SIOUX CITY – Fresh on the heels of proposing to sell the state lottery for a fraction of its real value in order to solve the budget problem he created, Gov. Chet Culver’s borrow-now-and-pay-later economic stimulus plan will only create one-tenth of the jobs he claims.
“We need a governor who under-promises and over-delivers not the other way around,” said Bob Vander Plaats, who has formed a 2010 governor candidate committee. “Chet Culver’s consistent pattern of offering up short-term fixes that Iowans will have to pay for over a number of decades proves he’s all about getting re-elected. This episode once again goes to the core of Chet Culver’s problem: He has poor leadership instincts. In a competitive global marketplace, Iowa doesn’t have the luxury of Chet Culver’s politics as usual.”
Vander Plaats said Culver’s eagerness to borrow $750 million underscores the Democrat’s philosophy of expanding government spending as aggressively as possible.

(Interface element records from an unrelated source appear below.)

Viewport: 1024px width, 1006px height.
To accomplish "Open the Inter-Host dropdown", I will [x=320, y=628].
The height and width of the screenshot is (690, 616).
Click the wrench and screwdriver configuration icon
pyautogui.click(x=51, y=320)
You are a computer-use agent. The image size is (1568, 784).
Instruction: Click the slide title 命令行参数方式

“Governor Culver has already led a 17-percent increase in state spending over just two years. He’s added $900 million in new government spending and 2,600 full-time equivalent employees in that time,” the Sioux City Republican said. “Meanwhile, the state has lost 11,800 manufacturing jobs, 9,000 professional and business services jobs, 2,900 construction jobs, 900 leisure and hospitality jobs and 600 information jobs since January 2008. Under Chet Culver, fewer Iowans have jobs but all of us are going to be saddled with higher taxes.”

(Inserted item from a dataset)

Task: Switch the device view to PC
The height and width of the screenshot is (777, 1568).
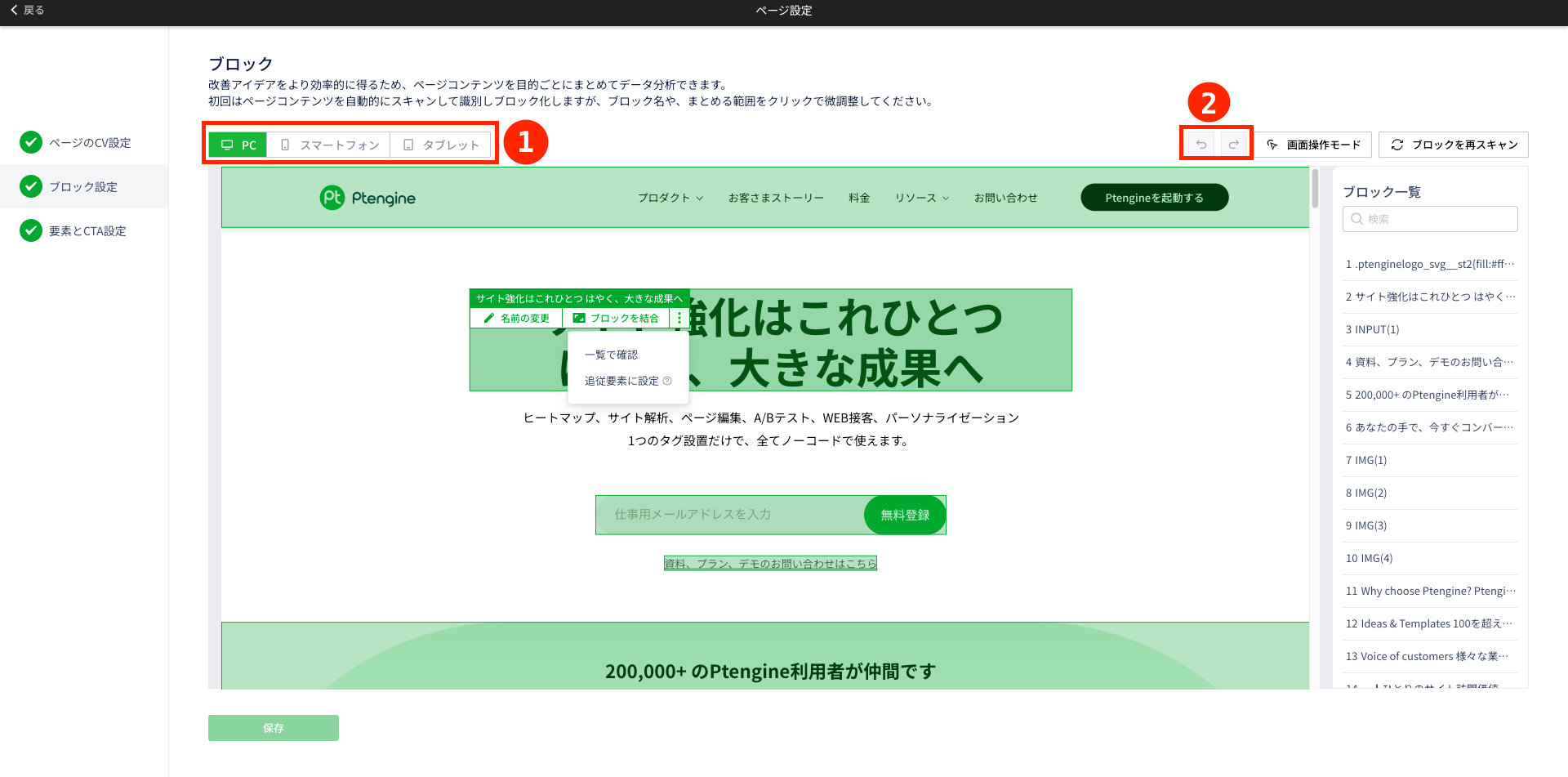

Culver has claimed his borrow-and-build plan would create or retain as many as 30,000 jobs. David Swenson, an Iowa State University economics professor, calculates the number will be approximately 4,050, according to The Des Moines Register. Though he indicated infrastructure improvements would create other economic benefits, a Heritage Foundation researcher Ron Utt backed Swenson’s calculations on jobs creation.
Vander Plaats noted that legislative Republicans are defending against Iowans from long-term borrowing and debt, but they can’t do it alone. “They need a governor – and Iowans need a governor – who will create a positive environment for economic growth by reshaping government and squeezing more value from the state budget rather than borrowing more and more money that is only going to stifle long-term productivity,” he said.